Closed Bug 1682638 Opened 4 years ago Closed 4 years ago

Frequent Beta Crash in [@ core::option::expect_failed | core::ops::function::FnOnce::call_once<T>]

Categories

(Toolkit :: Telemetry, defect, P1)

defect

Tracking

()

VERIFIED FIXED
86 Branch
Tracking Status
firefox-esr78 --- unaffected
firefox83 --- unaffected
firefox84 --- unaffected
firefox85 blocking verified
firefox86 --- verified

People

(Reporter: aryx, Assigned: janerik)

Details

(Keywords: crash, regression, topcrash)

Crash Data

Attachments

(2 files)

This only affects Firefox 85.0b1 so far. It's frequent.

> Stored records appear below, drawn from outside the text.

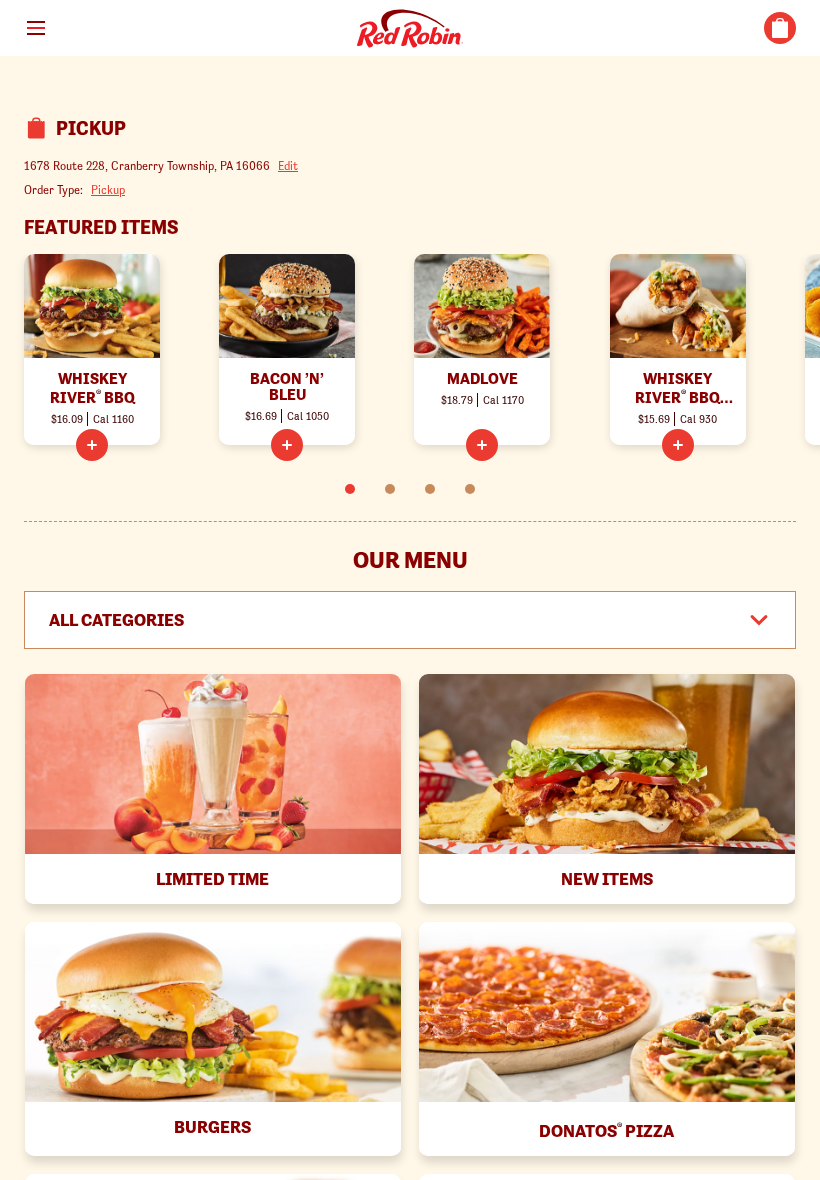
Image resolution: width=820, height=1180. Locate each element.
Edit (288, 165)
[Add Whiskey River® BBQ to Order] (92, 445)
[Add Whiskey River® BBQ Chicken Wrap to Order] (678, 445)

Crash report: https://crash-stats.mozilla.org/report/index/13e1daf2-1669-48ff-9114-90f0f0201215

MOZ_CRASH Reason: Global Glean object not initialized

Top 10 frames of crashing thread:

0 xul.dll RustMozCrash mozglue/static/rust/wrappers.cpp:16
1 xul.dll mozglue_static::panic_hook mozglue/static/rust/lib.rs:89
2 xul.dll core::ops::function::Fn::call<fn ../7eac88abb2e57e752f3302f02be5f3ce3d7adfb4/library/core/src/ops/function.rs:227
3 xul.dll std::panicking::rust_panic_with_hook ../7eac88abb2e57e752f3302f02be5f3ce3d7adfb4//library/std/src/panicking.rs:581
4 xul.dll std::panicking::begin_panic_handler::{{closure}} ../7eac88abb2e57e752f3302f02be5f3ce3d7adfb4//library/std/src/panicking.rs:484
5 xul.dll std::sys_common::backtrace::__rust_end_short_backtrace<closure-0, !> ../7eac88abb2e57e752f3302f02be5f3ce3d7adfb4//library/std/src/sys_common/backtrace.rs:153
6 xul.dll std::panicking::begin_panic_handler ../7eac88abb2e57e752f3302f02be5f3ce3d7adfb4//library/std/src/panicking.rs:483
7 xul.dll core::panicking::panic_fmt ../7eac88abb2e57e752f3302f02be5f3ce3d7adfb4//library/core/src/panicking.rs:85
8 xul.dll core::option::expect_failed ../7eac88abb2e57e752f3302f02be5f3ce3d7adfb4//library/core/src/option.rs:1226
9 xul.dll core::ops::function::FnOnce::call_once<closure-0, tuple<>> ../7eac88abb2e57e752f3302f02be5f3ce3d7adfb4/library/core/src/ops/function.rs:227
Flags: needinfo?(jrediger)
Flags: needinfo?(chutten)
Flags: needinfo?(jrediger) → needinfo?(alessio.placitelli)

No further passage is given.